◆ What the task asks:
In the page extract below, how is the "raw" rank of a test edge defined?

We’ve now trained a model, so we can apply the evaluation procedure from the paper to it. This is done by taking each test edge E = (s, r, o), and scoring it against all mutations (s, r, n) and (n, r, o) for every node n in the graph, that is, doing a prediction for every one of these edges similar to E. The “raw” rank is the number of mutated edges that have a higher predicted score than the true E.

[11]:
wn18_raw_ranks, wn18_filtered_ranks = wn18_complex.rank_edges_against_all_nodes(
    wn18_gen.flow(wn18_test), wn18_graph
)
[12]:
# helper function to compute metrics from a dictionary of name -> array of ranks
def results_as_dataframe(name_to_results):
    return pd.DataFrame(
        name_to_results.values(),
        columns=["mrr", "hits at 1", "hits at 3", "hits at 10"],
        index=name_to_results.keys(),
    )


def summarise(name_to_ranks):
    return results_as_dataframe(
        {
            name: (
                np.mean(1 / ranks),
                np.mean(ranks <= 1),
                np.mean(ranks < 3),
                np.mean(ranks <= 10),
            )
            for name, ranks in name_to_ranks.items()
        }
    )
[13]:
summarise({"raw": wn18_raw_ranks, "filtered": wn18_filtered_ranks})
[13]:
mrr hits at 1 hits at 3 hits at 10
raw 0.598731 0.4814 0.6065 0.8192
filtered 0.940128 0.9299 0.9451 0.9546

For comparison, Table 2 in the paper gives the following results for WN18 (NaN denotes values the paper does not include). All of the numbers are similar:

[14]:
results_as_dataframe(
    {"raw": (0.587, None, None, None), "filtered": (0.941, 0.936, 0.945, 0.947)}
)
[14]:
mrr hits at 1 hits at 3 hits at 10
raw 0.587 NaN NaN NaN
filtered 0.941 0.936 0.945 0.947

FB15k

Now that we know the process, we can apply the model on the FB15k dataset in the same way.

Loading the data

[15]:
fb15k = datasets.FB15k()
display(HTML(fb15k.description))
fb15k_graph, fb15k_train, fb15k_test, fb15k_valid = fb15k.load()

◆ Provided material:
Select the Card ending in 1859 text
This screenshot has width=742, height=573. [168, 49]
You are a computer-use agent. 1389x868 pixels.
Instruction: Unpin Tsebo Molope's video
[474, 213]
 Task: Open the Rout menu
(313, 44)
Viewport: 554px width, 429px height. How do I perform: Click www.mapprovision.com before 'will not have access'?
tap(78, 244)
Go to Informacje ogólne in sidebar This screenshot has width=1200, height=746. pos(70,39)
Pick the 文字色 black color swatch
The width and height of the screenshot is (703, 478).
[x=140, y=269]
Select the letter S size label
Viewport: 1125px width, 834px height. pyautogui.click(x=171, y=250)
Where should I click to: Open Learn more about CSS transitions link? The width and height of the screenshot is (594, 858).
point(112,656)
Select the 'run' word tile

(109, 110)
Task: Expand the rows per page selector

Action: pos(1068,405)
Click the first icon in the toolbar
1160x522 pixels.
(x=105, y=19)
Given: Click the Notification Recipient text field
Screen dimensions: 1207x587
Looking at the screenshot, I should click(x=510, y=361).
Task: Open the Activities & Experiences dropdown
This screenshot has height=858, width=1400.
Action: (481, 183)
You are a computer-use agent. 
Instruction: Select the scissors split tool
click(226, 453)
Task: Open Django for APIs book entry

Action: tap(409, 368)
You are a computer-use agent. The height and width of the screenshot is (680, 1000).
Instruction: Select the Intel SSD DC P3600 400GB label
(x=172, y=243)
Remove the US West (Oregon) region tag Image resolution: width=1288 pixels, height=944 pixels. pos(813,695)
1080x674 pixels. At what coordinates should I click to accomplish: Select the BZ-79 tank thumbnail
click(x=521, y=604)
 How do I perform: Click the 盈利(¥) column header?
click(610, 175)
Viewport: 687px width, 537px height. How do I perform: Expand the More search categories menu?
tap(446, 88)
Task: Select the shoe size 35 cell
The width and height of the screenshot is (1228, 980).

◆ The answer:
It is the number of mutated edges that have a higher predicted score than the true edge E.